For myself this is a daunting task. Like most users of my generation I bought intdataownershipo the digital marketplace early and without thinking of the in infrastructure I was creating. As a result I have invested thousands in media formats that are DRM locked. Yes, I can strip it off, but this takes time and is not exactly legal. For the time being, at least I can stick to the formats that are open. No more kindle books or iTunes media.

2.) Use the Open Source Alternative

Alright, Alright. I have already written about the general futility of trying to work without proprietary software. But I am also sick and tired of companies abusing their market dominance of applications to rope people’s data into their own personal cloud systems. There is no way to survive (in the corporate world at least) without Microsoft Office; but I’ve noticed increasingly that the application is trying to move my documents from the hard drive to the cloud. Creepy, but especially creepy considering that, due to Microsoft’s dominance, the open source alternatives for word processing and spreadsheet management provide no real alternative in a modern work flow.

For the time being it’s baby steps: using Firefox instead of Google Chrome, GIMP instead of Adobe Photoshop. Though, it might be a while before I can ditch iTunes or Microsoft Office.

3.) Keep Updated With Privacy News and Networks

There are plenty of ways to keep abreast of the various updates to the status of online privacy. However, I have to confess, as much as I love talking about privacy in the abstract, I hate actually following the day-to-day news concerning which new groups have, most recently, been abusing digital privacy. Still, there is no real way to handle the issue without being informed. Not to mention, I’d be a bit of a hypocrite to complain about user apathy when I can’t be bothered to read a three page article about the new Google terms of service.

I should have my work cut out for me for the next year. I also plan to exercise regularly, sustain a low-carb diet, and lose ten pounds; but, of course, that should resolution should be relatively easy to keep.

Why I’m Praying for More Judicial Activism against Online Privacy

We all knew this was coming. Yesterday, the courts pushed back against earlier rulings on privacy and the NSA’s data-collection schemes. From the New York Times :

“A federal judge on Friday ruled that a National Security Agency program that collects enormous troves of phone records is legal, making the latest contribution to an extraordinary debate among courts and a presidential review group about how to balance security and privacy in the era of big data

In just 11 days, the two judges and the presidential panel reached the opposite of consensus on every significant question before them, including the intelligence value of the program, the privacy interests at stake and how the Constitution figures in the analysis.”

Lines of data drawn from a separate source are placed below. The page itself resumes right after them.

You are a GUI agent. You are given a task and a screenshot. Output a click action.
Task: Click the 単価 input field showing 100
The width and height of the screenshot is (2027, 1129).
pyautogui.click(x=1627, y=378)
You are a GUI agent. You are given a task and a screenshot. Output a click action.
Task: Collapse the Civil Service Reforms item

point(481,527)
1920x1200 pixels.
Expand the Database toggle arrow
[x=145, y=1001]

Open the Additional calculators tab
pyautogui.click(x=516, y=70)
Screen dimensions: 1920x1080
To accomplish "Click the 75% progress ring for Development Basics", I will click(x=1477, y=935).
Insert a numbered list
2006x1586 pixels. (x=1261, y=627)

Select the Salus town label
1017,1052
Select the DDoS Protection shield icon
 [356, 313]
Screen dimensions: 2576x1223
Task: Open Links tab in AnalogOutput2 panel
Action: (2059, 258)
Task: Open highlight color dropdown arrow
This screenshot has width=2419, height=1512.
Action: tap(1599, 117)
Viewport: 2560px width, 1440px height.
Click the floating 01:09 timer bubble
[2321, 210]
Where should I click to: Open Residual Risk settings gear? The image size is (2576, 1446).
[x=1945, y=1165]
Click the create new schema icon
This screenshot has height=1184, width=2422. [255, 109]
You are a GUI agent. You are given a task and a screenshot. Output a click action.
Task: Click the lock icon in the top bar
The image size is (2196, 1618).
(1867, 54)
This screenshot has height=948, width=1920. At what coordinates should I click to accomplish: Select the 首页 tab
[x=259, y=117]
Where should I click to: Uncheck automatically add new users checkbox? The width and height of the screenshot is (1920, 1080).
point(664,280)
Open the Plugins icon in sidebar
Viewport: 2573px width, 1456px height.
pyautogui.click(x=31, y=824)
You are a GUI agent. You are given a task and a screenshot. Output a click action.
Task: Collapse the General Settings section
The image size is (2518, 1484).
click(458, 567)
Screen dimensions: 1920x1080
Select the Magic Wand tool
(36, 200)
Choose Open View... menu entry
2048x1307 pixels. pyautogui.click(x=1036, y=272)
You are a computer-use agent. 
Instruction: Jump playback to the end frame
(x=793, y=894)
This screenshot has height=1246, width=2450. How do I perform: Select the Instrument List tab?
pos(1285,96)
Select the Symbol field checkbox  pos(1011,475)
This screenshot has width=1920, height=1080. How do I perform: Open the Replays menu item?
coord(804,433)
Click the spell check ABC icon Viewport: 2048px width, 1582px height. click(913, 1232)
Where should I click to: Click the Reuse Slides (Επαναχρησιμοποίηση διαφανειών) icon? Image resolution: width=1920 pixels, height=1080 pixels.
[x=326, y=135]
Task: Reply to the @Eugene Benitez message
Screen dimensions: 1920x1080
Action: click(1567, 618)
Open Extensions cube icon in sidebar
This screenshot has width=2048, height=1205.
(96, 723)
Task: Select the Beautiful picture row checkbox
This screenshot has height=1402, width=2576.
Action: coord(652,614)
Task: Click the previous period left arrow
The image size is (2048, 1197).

I do hope that the US Supreme Court picks this case up. Not that I’m expecting the court to rule in favor of privacy, I just want some definitive status-quo so that an honest discussion of the issue can take place. I get the sense reading the news that no one really understands what’s at stake or the relevant precedence in law for online privacy. The technology is changing fast and, consequently, no one feels like its worth developing a strong opinion. At this time, a large judicial decision might help people wake up and become involved with the issue of digital privacy.

I think this is more or less the role that Roe vs. Wade had on the issue of abortion. Before the landmark ruling, the anti-abortion movement was a disorganized coalition of church groups shell-shocked by the sexual revolution and unable to put forward any argument beyond dogma. Forty years later, with the specter of Roe vs.Wade still looming, the Pro-Life community had formed itself into a cohesive and burgeoning movement dwarfing its opposition on the national stage.

I would hope something similar might be possible for the advocates of online privacy. A setback wrought through judicial activism would be bad; but could anything be worse than the slow deterioration of privacy through apathy and public ignorance?